▼
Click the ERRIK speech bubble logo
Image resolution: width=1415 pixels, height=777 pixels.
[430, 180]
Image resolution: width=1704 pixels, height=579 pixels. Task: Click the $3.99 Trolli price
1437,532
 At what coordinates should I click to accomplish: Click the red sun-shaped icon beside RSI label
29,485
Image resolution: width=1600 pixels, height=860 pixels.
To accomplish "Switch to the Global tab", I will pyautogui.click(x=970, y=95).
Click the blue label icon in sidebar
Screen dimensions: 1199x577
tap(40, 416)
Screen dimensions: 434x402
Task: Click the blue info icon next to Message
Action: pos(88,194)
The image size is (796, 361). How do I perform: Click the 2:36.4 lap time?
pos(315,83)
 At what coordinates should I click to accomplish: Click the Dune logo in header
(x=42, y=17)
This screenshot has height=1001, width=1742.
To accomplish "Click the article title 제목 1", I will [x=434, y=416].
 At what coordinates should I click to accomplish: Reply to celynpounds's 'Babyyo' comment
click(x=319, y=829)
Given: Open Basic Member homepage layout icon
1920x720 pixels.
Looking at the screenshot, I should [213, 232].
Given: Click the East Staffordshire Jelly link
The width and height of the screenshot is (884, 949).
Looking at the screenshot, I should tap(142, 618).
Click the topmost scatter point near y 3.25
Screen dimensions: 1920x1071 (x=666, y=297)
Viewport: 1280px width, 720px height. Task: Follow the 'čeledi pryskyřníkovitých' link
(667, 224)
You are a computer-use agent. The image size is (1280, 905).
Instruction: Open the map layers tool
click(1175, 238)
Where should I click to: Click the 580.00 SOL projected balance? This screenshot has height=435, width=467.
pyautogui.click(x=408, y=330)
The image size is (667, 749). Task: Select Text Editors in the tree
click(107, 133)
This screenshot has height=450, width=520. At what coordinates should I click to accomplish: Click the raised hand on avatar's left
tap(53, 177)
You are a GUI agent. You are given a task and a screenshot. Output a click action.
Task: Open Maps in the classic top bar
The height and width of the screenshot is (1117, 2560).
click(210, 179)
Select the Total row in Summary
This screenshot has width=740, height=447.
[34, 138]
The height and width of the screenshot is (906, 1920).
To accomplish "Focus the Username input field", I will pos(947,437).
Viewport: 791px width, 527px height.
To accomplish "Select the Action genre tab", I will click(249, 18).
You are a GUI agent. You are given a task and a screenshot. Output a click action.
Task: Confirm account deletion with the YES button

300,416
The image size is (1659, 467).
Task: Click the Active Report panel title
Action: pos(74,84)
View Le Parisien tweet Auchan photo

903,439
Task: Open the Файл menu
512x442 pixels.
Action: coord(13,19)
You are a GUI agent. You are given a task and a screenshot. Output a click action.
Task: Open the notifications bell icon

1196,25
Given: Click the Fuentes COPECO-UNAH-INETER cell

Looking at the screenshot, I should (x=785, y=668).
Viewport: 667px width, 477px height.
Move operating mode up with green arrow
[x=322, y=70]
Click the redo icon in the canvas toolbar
▲
Gather from the data above every line with the string "will".

To accomplish "Switch to the Global tab", I will pyautogui.click(x=970, y=95).
To accomplish "Click the article title 제목 1", I will [x=434, y=416].
To accomplish "Focus the Username input field", I will pos(947,437).
To accomplish "Select the Action genre tab", I will click(249, 18).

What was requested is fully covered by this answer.